Artikel ini perlu diwikifikasi agar memenuhi standar kualitas Wikipedia. Anda dapat memberikan bantuan berupa penambahan pranala dalam, atau dengan merapikan tata letak dari artikel ini.
Untuk keterangan lebih lanjut, klik [tampil] di bagian kanan.
Tambahkan pranala wiki. Bila dirasa perlu, buatlah pautan ke artikel wiki lainnya dengan cara menambahkan "[[" dan "]]" pada kata yang bersangkutan (lihat WP:LINK untuk keterangan lebih lanjut). Mohon jangan memasang pranala pada kata yang sudah diketahui secara umum oleh para pembaca, seperti profesi, istilah geografi umum, dan perkakas sehari-hari.
Sunting bagian pembuka. Buat atau kembangkan bagian pembuka dari artikel ini.

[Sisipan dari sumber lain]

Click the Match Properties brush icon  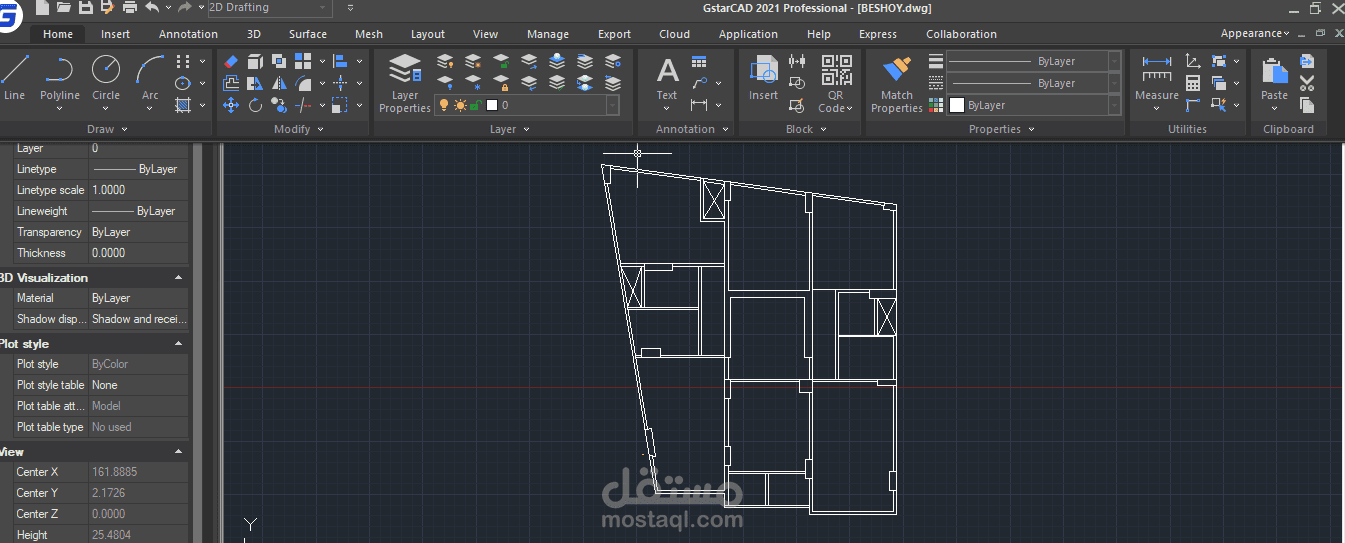[897, 83]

Tambahkan kotak info bila jenis artikel memungkinkan.
Hapus tag/templat ini.
SEJARAH RUMAH BESAR/RUMAH MBELIN URUNG SENEMBAH DELI DI PATUMBAK
Menurut sumber Buku H. Wan Umaruddin Barus “Siembelangpinggel dan Senembah, 1969” setelah Thaharim Gajah Mentha Barus pergi ke Aceh menemui Kakeknya Panglima Polim, dan bertemu dengan Raja Aceh, maka atas pesan dari Siembelangpinggel, maka disampaikanlah permohonan Kakeknya Siembelangpinggel kepada Raja Aceh tentang wilayah yang dimohonkan untuk dikuasai oleh Siembelangpinggel dan keturunannya kepada Raja Aceh, yaitu sebelah Barat Sungai Batuan Sebelah Timur Kayu Ageng dan Sungai Bialai/Blumai Sebelah Utara Selat Melaka dan Sebelah Selatan dengan puncak Bukit Barisan yaitu daerah yang akhir ini masih daerah Senembah Deli dan Senembah Serdang dengan pangkat Kejuruan (Wilayah yang berdaulat dan Memerintah) sejak saat itu berdiriah Kedjuruan Senembah dan hal ini diperkirakan terjadi pada abad ke 16 sekitar tahun 1580-1590 M.[1]

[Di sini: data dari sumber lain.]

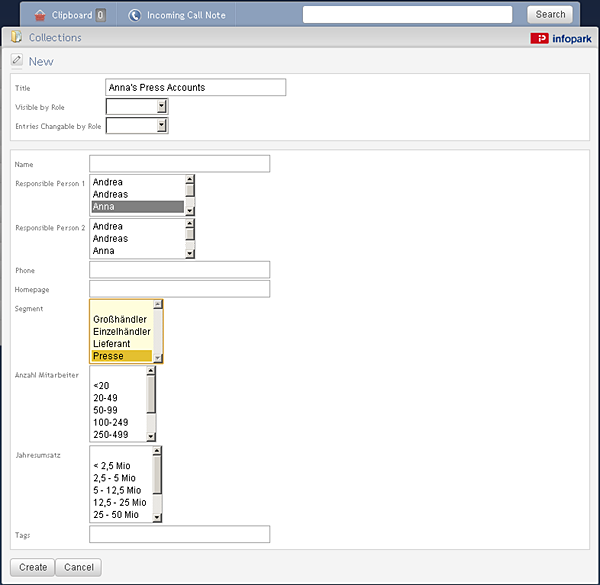Open the Clipboard tab
Screen dimensions: 600x585
pos(70,15)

Kemudian Siembelangpinggel memintakan dan seterusnya menyuruh kepada anak cucu-cucunya itu supaya datang membuka tanah Senembah yang luas dan subur itu untuk jalan penghidupannya masing-masing. Hanya keturunannya beserta anak beru dan kalimbubunya saja dibenarkan menjadi Kepala di-tanah Senembah itu dengan jalan untuk kampung biasa harus disyahkan dengan mengadakan jamuan kepada yang mengepalai Tanah Senembah dan Rakyat dengan memotong beberapa ekor kambing dan ayam dan jika mau mendirikan kampung yang lebih besar yang terdiri dari beberapa kampung dibawahnya jamuan itu harus lebih besar pula lagi yaitu dengan memotong sekurang-kurangnya seekor kerbau/lembu beberapa ekor kambing dan ayam ditambah dengan beberapa pucuk barang mas/perak.[2]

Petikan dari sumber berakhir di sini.